NASA, Hubble ve Chandra teleskoplarıyla, 80 milyon ışık yılı uzaklıkta bulunan NGC 5084 galaksisinde, galaksi düzlemiyle uyumsuz bir şekilde yan yatmış sıradışı bir kara delik keşfetti. Virgo takımyıldızında yer alan bu kara delik, galaksi düzlemiyle 90 derece açı yapacak şekilde konumlanmış ve bu durum, astronomlar için büyük bir şaşkınlık yaratmış durumda.
Keşif, NASA’nın Chandra X-ışını teleskobundan gelen bir ipucu ile başlamıştı. NGC 5084 galaksisinin merkezinde, iki plazma püskürtüsü tespit edilmiştir. Bunlardan biri, galaksi düzlemini dikine kesiyor ve diğeri galaksi boyunca uzanıyor, bu yapılar ise birbirine X şeklinde bir yapı oluşturuyor. Bu tür bir galaktik yapı, astronomlar tarafından ilk kez gözlemleniyor. Bilim insanları, bu olağandışı yapının büyük ihtimalle dramatik bir olay sonucunda meydana geldiğini düşünüyor.
İlk tahminlere göre, NGC 5084'teki bu yan yatmış kara deliğin, başka bir galaksiyle gerçekleşen bir çarpışma nedeniyle bu şekilde pozisyon almış olabileceği ifade ediliyor. Çarpışmanın, galaksi düzleminin yukarısına ve aşağısına doğru bir plazma bacası oluşturduğu gözlemleniyor. Normalde, büyük galaksiler, X-ışını enerjilerini daha homojen ve küresel bir biçimde yayarken, NGC 5084'teki plazma yapıları, galaksinin alışılmış düzeyinin dışında bir durum sergiliyor.
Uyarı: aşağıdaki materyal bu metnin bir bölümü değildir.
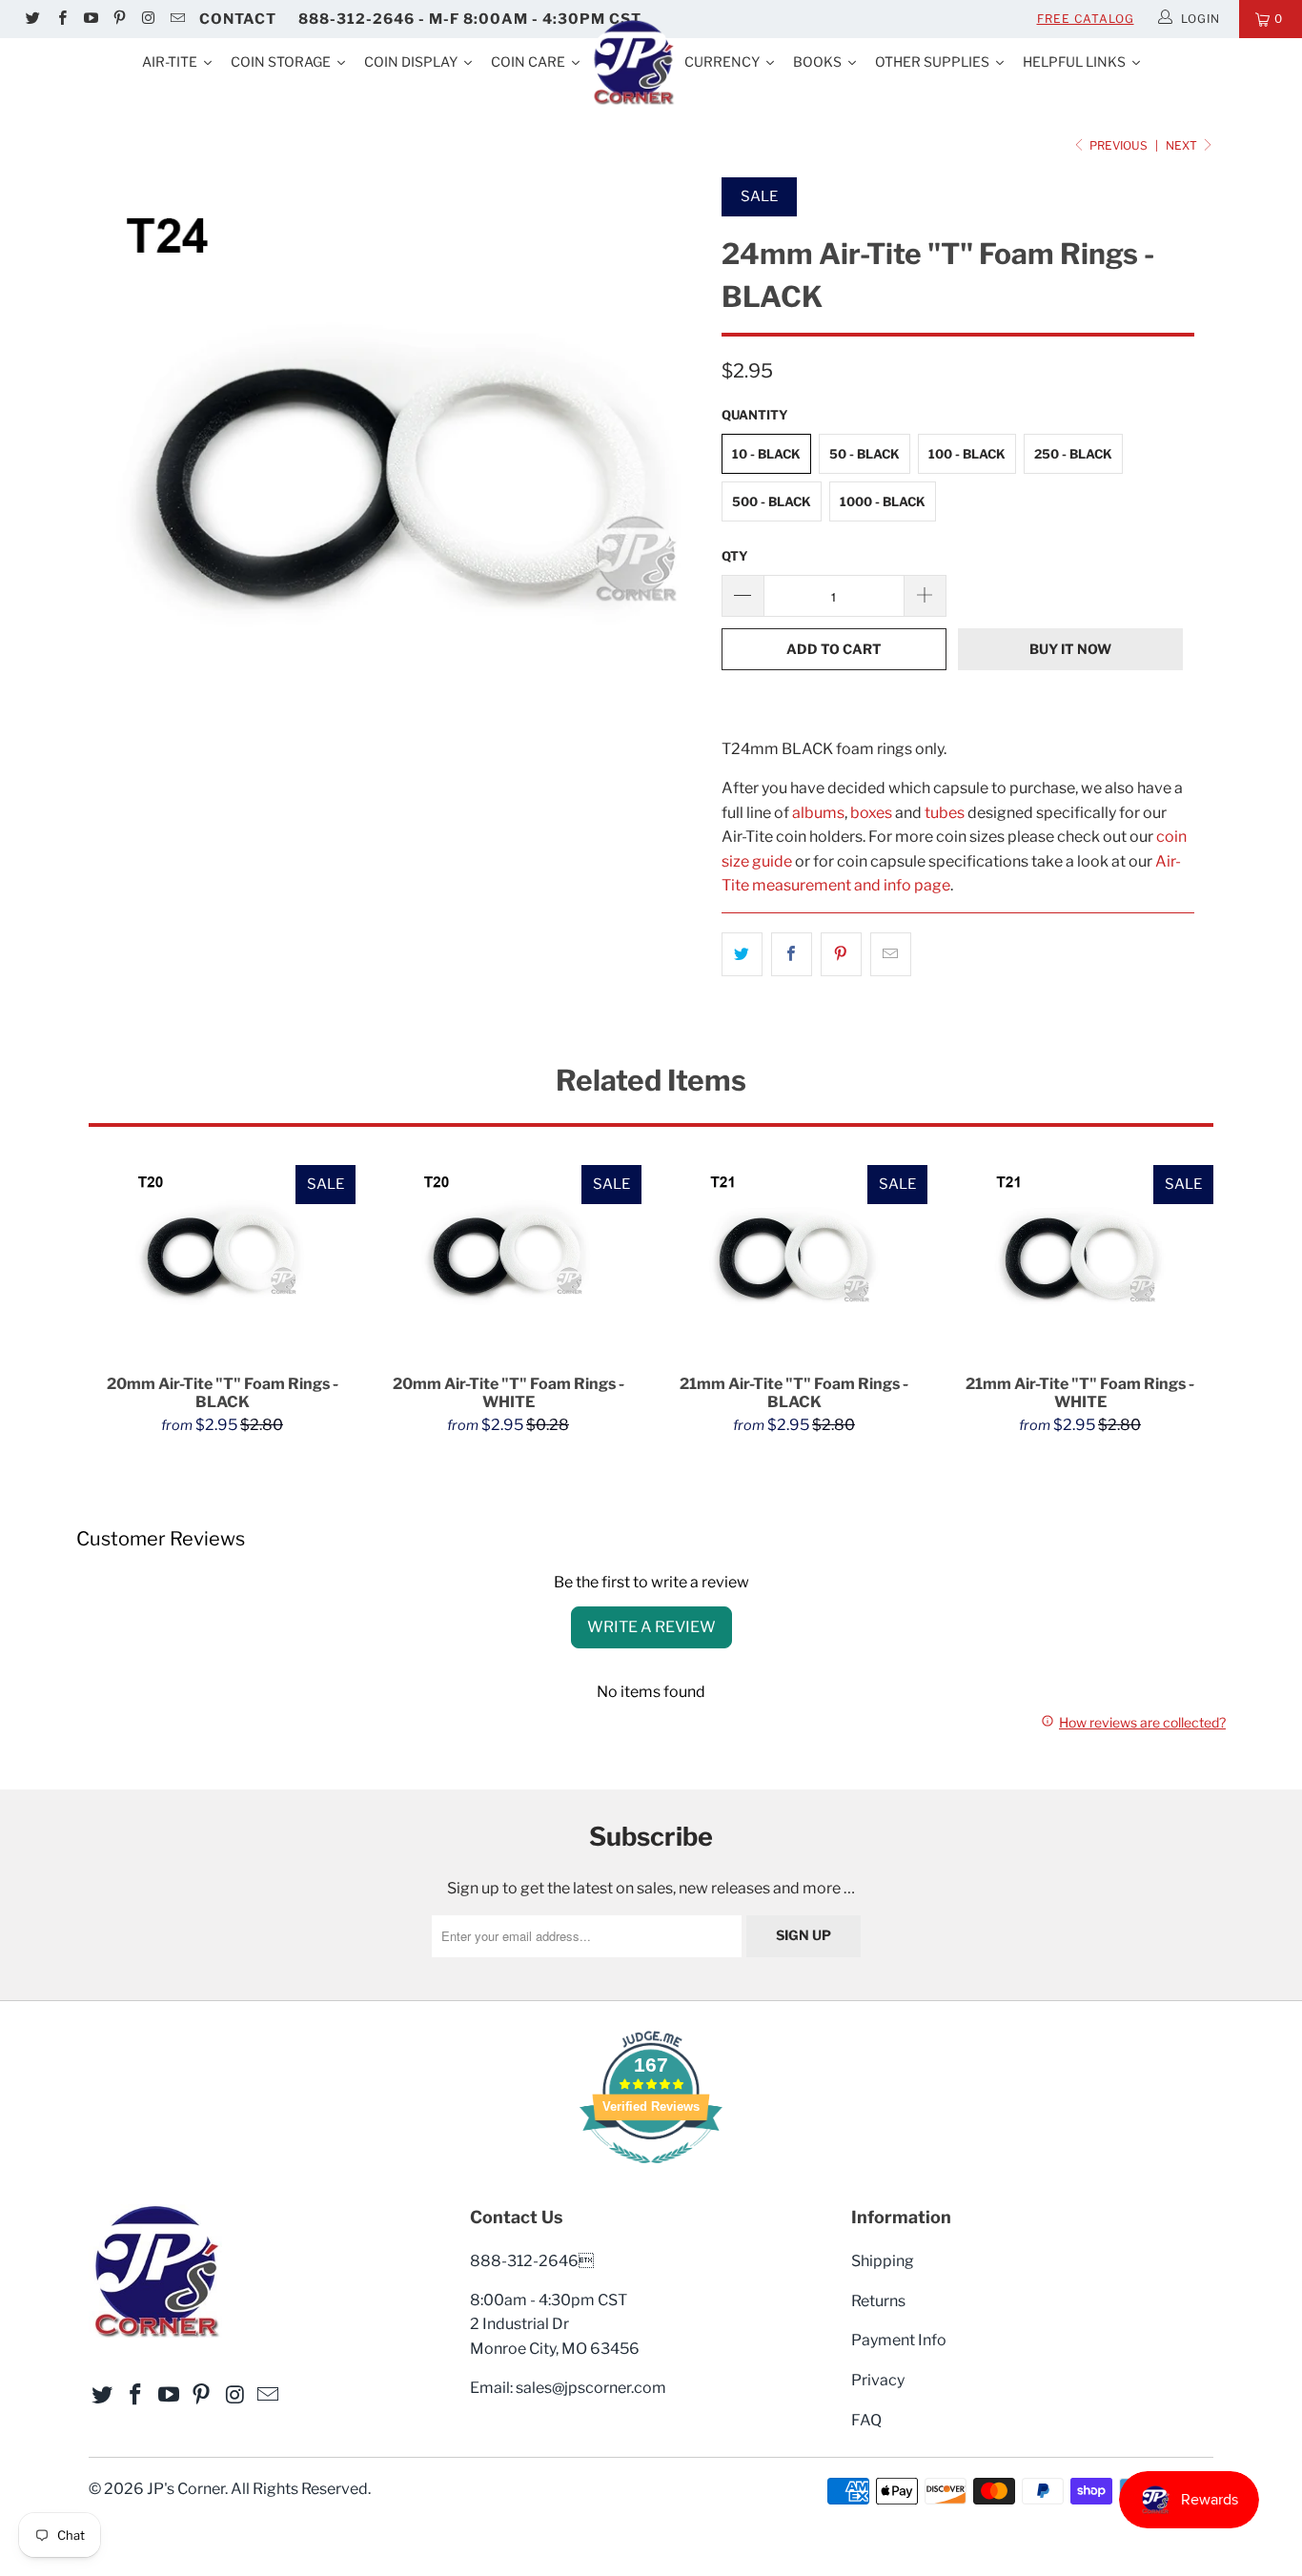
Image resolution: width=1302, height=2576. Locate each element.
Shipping (882, 2261)
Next (1183, 145)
Bu keşif, Chandra teleskopundan elde edilen eski verilerin yeni bir analiz tekniğiyle incelenmesiyle mümkün oldu. Selective Amplification of Ultra Noisy Astronomical Signal (SAUNAS) adı verilen bu yeni yöntem sayesinde, düşük parlaklıktaki X-ışını emisyonları belirgin hale getirilerek galaksinin plazma püskürtüleri keşfedildi.
Ayrıca, Hubble ve Şili'deki ALMA teleskoplarından alınan veriler, NGC 5084’ün merkezindeki toz halkasının ve bu halkanın galaksiyle uyumsuz bir şekilde yönelmesinin kara deliğin yan yatmış olduğunu doğruladı. Araştırmacılar, bu olağanüstü keşfin detaylarını anlamak ve kozmik "suçu" çözmek amacıyla NGC 5084’ü daha kapsamlı bir şekilde incelemeyi planlıyor. Bu buluş, eski verilerin yenilikçi analiz yöntemleriyle ne kadar önemli keşiflere yol açabileceğini gösteriyor.